Exercise
Set down the line containing "Where should I" and each line after it through the last line of the records, exactly, leaving pictures out.
Segment Start: Given records
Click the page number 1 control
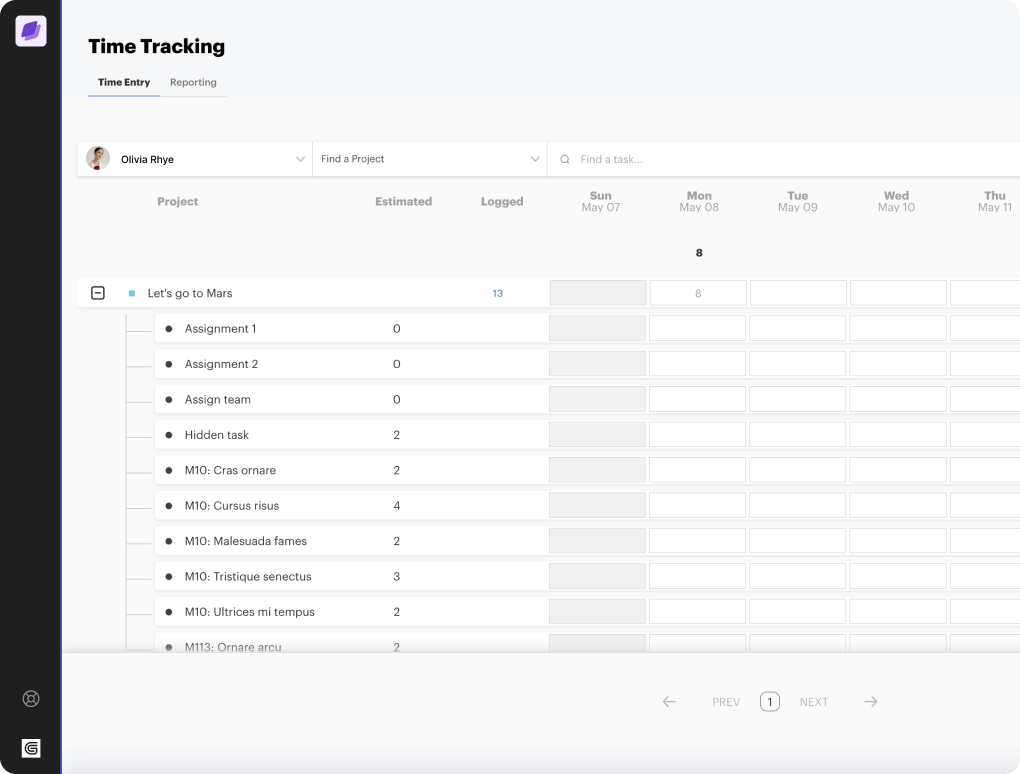 tap(770, 702)
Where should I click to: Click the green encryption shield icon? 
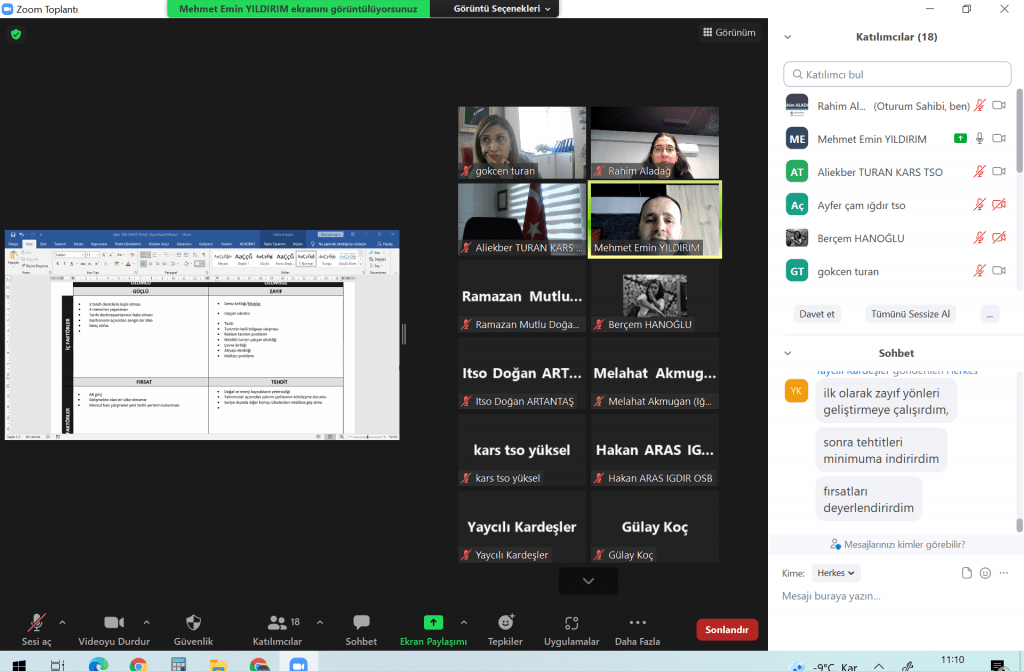(x=15, y=34)
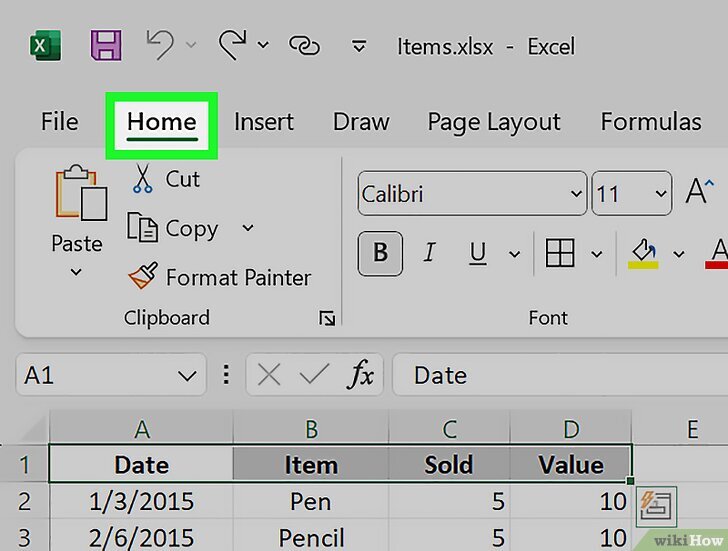Click the Redo arrow icon

click(x=233, y=45)
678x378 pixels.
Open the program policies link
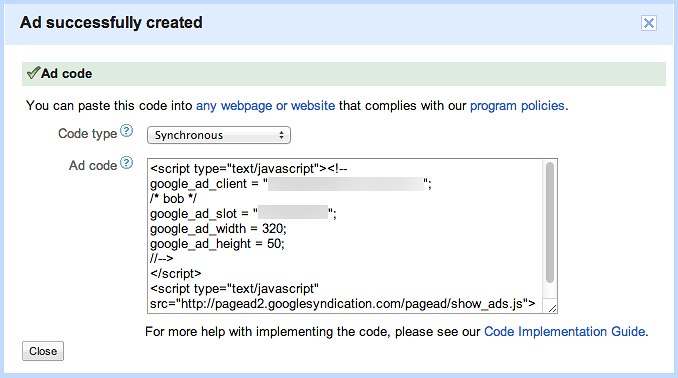click(x=517, y=106)
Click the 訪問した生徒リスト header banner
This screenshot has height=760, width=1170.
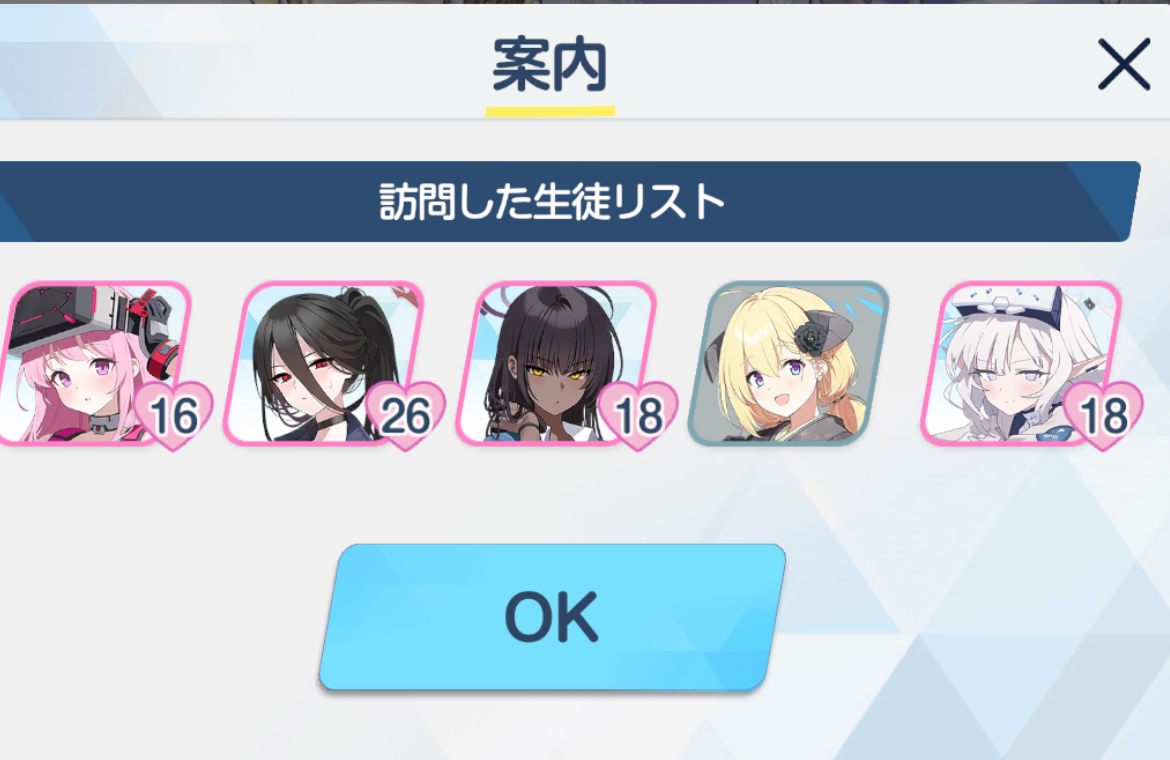[552, 201]
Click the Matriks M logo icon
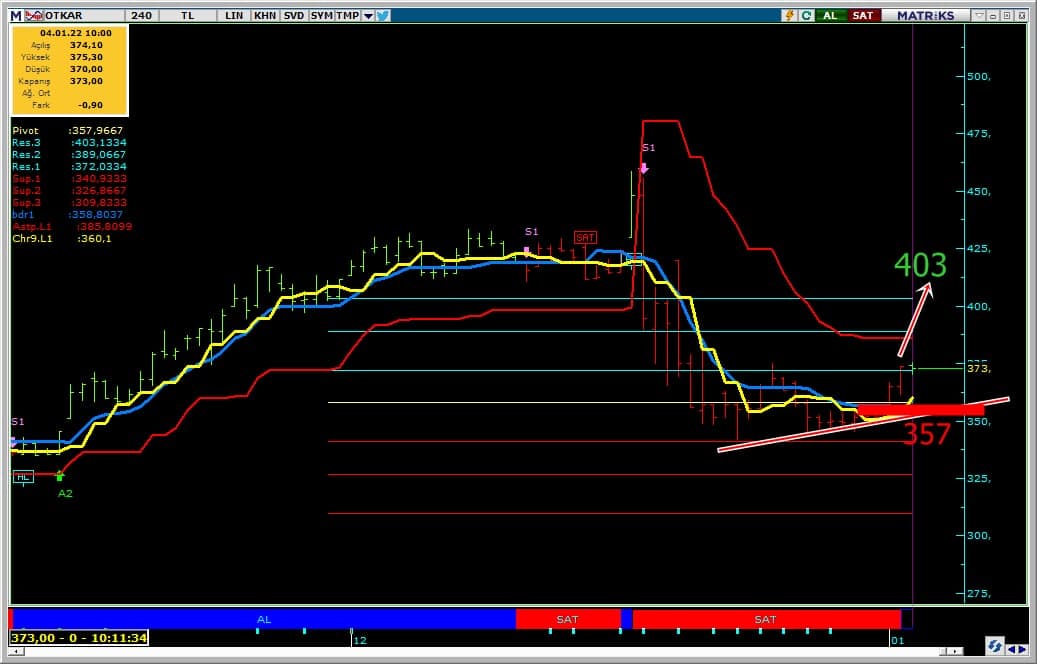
Segment End: Given records
Exercise solution
Where should I click to: Click the green encryption shield icon? 
(x=15, y=34)
Click the Redo arrow icon

click(x=233, y=45)
678x378 pixels.
Open the program policies link
click(x=517, y=106)
Click the 訪問した生徒リスト header banner
This screenshot has height=760, width=1170.
[552, 201]
Click the Matriks M logo icon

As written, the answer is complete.